Plant Board's hemp regulations delayed by questions from governor, visit from DEA | Arkansas Blog

Wednesday, February 14, 2018

Plant Board's hemp regulations delayed by questions from governor, visit from DEA

Posted By on Wed, Feb 14, 2018 at 11:54 AM

click to enlarge SEEDS OF AN INDUSTRY: Terry Walker, Arkansas State Plant Board director, discusses new hemp regulations. - BRIAN CHILSON
  • Brian Chilson
  • SEEDS OF AN INDUSTRY: Terry Walker, Arkansas State Plant Board director, discusses new hemp regulations.

After the inaugural meeting of the Industrial Hemp Committee in late January, the regulatory system for hemp in Arkansas seemed near completion — draft regulations were sent along to Governor Hutchinson as part of the final steps for approval of the program's bureaucracy.

But the committee's progress has hit two hurdles: questions from the governor and a visit from the U.S Drug Enforcement Agency.

Last week, Terry Walker, Arkansas State Plant Board director, met with Hutchinson to go over the regulations, a spokeswoman for the Plant Board and the governor said.

On Monday, a representative from the DEA visited the Plant Board, a spokeswoman for the Plant Board confirmed. She said she could not discuss the specifics of that meeting. J.R. Davis, the spokesman for the governor's office, said the governor did not request the DEA visit to the Plant Board. A DEA spokesperson did not return calls by press time.

Concerns about potential delays arose after the Arkansas Hemp Association, an advocacy group for hemp growers, reported on its Facebook page that Hutchinson had asked the Plant Board whether the drafted regulations would "interfere with the DEA regulations" and that the Plant Board had had a visit from the DEA. 

"Unless Governor Hutchinson is convinced that the DEA does not have the authority to interfere with our industrial hemp research pilot program, the rules will not be signed off on and the program will not get started this year," they said in the post.

Hutchinson issued a statement confirming that he met with Walker, but said he was simply doing due diligence on a new program.

“I met with Director Walker to discuss this issue, and I was not satisfied with the level of information I received, and that is why I requested additional facts," Hutchinson said. “This is about having answers to valid questions before moving forward with any decision on hemp regulations.”

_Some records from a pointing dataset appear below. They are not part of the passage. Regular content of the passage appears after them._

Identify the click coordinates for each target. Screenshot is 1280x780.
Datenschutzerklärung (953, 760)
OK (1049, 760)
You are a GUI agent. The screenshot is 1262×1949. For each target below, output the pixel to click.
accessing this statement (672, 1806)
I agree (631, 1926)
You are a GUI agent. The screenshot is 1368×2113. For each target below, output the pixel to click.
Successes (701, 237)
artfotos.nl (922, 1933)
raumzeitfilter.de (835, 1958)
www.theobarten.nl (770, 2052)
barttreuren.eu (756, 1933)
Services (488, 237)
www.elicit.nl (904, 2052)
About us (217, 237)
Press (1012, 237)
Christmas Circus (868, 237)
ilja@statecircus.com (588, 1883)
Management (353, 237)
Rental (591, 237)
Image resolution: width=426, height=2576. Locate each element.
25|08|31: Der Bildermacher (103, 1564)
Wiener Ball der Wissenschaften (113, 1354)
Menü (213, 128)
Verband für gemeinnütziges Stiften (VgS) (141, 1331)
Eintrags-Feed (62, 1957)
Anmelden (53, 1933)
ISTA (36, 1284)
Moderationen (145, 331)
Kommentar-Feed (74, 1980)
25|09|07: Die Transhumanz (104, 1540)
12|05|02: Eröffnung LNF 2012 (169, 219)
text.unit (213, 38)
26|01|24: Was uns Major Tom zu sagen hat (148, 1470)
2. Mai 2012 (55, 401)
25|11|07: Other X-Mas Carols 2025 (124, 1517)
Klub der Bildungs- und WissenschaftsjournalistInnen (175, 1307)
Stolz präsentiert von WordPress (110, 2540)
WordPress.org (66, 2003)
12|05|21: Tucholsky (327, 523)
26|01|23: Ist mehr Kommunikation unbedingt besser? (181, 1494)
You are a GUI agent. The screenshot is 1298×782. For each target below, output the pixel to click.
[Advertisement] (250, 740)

Davis declined to provide specifics, saying the governor "doesn’t go into detail on conversations with his agency directors."

Nicholas Dial, of the Hemp Association, said he learned about the meeting, and potential delay, because Walker then forwarded the questions from Hutchinson to him to help with the answers.

Dial is one of the co-authors of the Industrial Hemp Act — passed in near-unanimous fashion (only one "nay" vote in the House) in the last legislative session — which created a 10-year research program for growing the plant. Hemp, which contains less than .3 percent THC, the psychoactive ingredient in marijuana, can be used for cosmetics, food, fibers and, increasingly, a concrete-like building material called hempcrete.

Federally, hemp is legal to be grown as a "research program" under the 2014 Farm Bill. Hemp grown for research can also be marketed.

Like the medical cannabis program, how to legally provide seeds for the hemp research is murky. "It just shows up," Jason Martin, CEO of Tree of Life, an Arkansas-based hemp seed seller operating in six states and hoping to sell seeds in Arkansas, had told the hemp board during a meeting.

Martin said that Hutchinson had been provided regulations before and that his new questions are an unnecessary delay tactic. Seeds for medical marijuana cultivation will be "just showing up, too; like the 'hand of God,' that's the technical term," he said. Tree of Life has scheduled  a seminar to teach growers about hemp on Feb. 22; he told the Times it still plans to hold the event. However, Walker, who was going to speak during the seminar, will no longer attend.

Dial said the Plant Board was told the state needed to "get registered with the DEA as an importer." But the Hemp Association said the DEA should not regulate hemp, since it is not classified as a drug. Dial is concerned that Hutchinson considers the DEA an authority.

Delays could keep hemp farmers from being able to plant in time to make a crop this year, said the Hemp Association.